Village in West Yorkshire, England

Hade Edge is a small village to the south of Holmfirth and south-west of Hepworth in West Yorkshire, England. It is in the parish of Holme Valley and the metropolitan borough of Kirklees.

Although it started as a fairly small hamlet it has grown considerably throughout the 1980s and 1990s with new housing.

==History==
===School===
The first school opened in 1882 in the Sunday School, not moving to the current building until the early 1900s. The present school, Hade Edge Junior and Infant and Nursery School, is coeducational and has four classes.

===Shops===
There was a Co-op store on the corner of Greave Road and Dunford road which closed in the 1950s. A fish and chip shop at the top of Greave road closed soon after. A grocery store and post office was the last to close in 1989. A sweet shop was operated from a private house opposite the band room, a focus for village children after school.

===Church===
There was a church in Magnum that was demolished in the 1950s, along with most of the other buildings. The village is in the Parish of Holy Trinity, Holmfirth and there is a Methodist Church on Dunford Road.

===Public Houses===
At the peak there were 8 pubs in the area serving the many quarry workers, long gone pubs now demolished, or turned into residences, included the Sportsman, Roundclose, Junction, Weathercock and Moorcock Inns and the Road End Pub.

===Quarrying===
By 1861 Magnum Bonum Quarry employed over 60 people producing stone blocks for buildings and stone flagstones for railway station platforms. A hamlet of workers homes developed with a church and public house. Other quarries were Sans Pareil and Ne Plus Ultra.

The nearest registered common land is Magnum Bonum, about half a mile south of the village.

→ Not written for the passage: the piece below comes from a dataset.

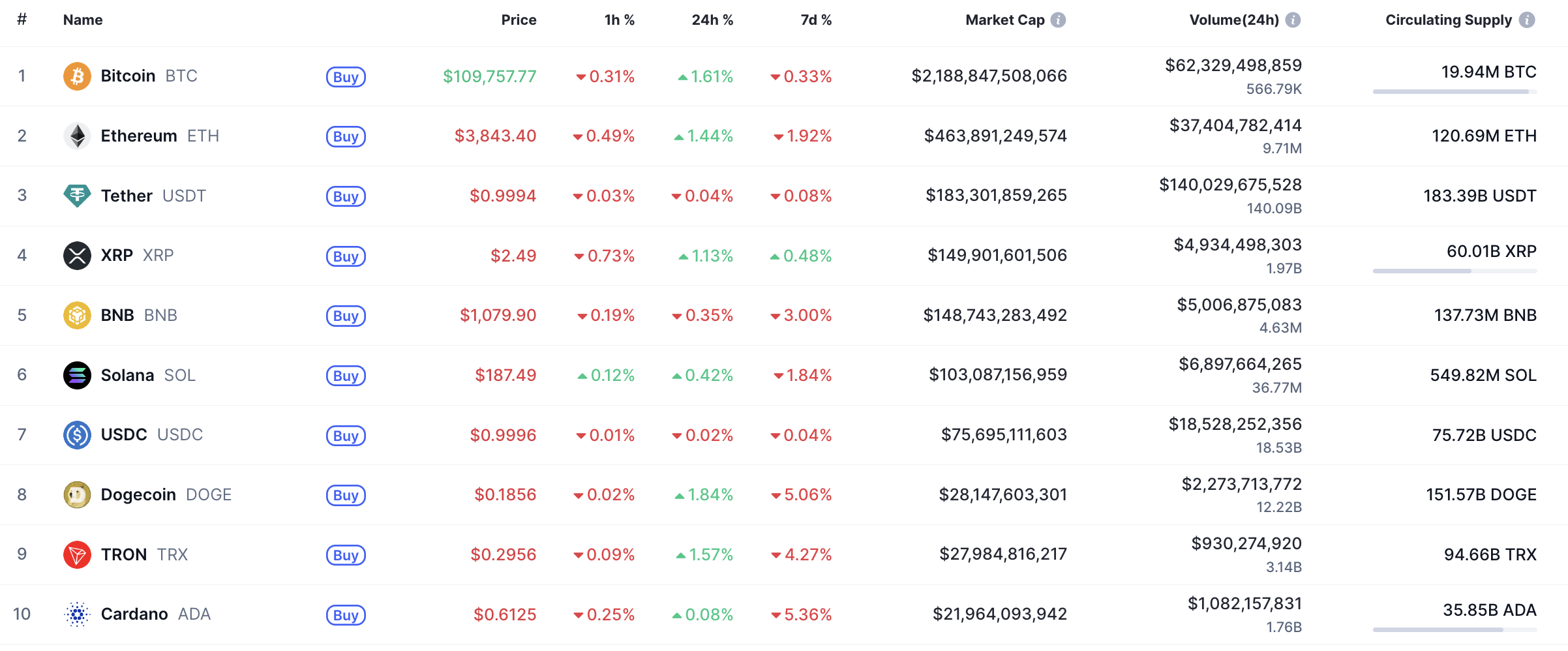Image resolution: width=1568 pixels, height=651 pixels.
Task: Click the XRP logo
Action: (78, 255)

===Hade Edge Brass Band===
The band was formed in July 1908 by some members of the Sunday School committee using second hand instruments from a former district band, the Old Moss Band. Various fund raising activities meant that many new instruments had been purchased by the time that the band won its first prize at Stalybridge in 1914. The band has gone from strength to strength and the current bandroom was opened in June 2007. The band was sponsored in the 1990s by Edgar Dickinson, one of the two brothers who started the Longley Farm dairy company in the village in 1948.

===Football===
The earliest records show that Hade Edge had a team in the Holmfirth and District Association Football League in the 1909/10 season. Currently, Hade Edge AFC plays at their ground off Dunford Road. They have senior teams in the Huddersfield and District Saturday League, which is predominantly made up of Coal Miners from Penistone, along with junior teams and training.

===Weather===
In September 2015, a village weather station was commissioned and made available via Weather Underground and MetOffice. Readings include current, average, minimum and maximum for wind speed, rainfall, barometric pressure, temperature, dewpoint, and wind direction. Real-time and historic data is served via wireless instruments to an NG96Y weather station connected to a Raspberry Pi.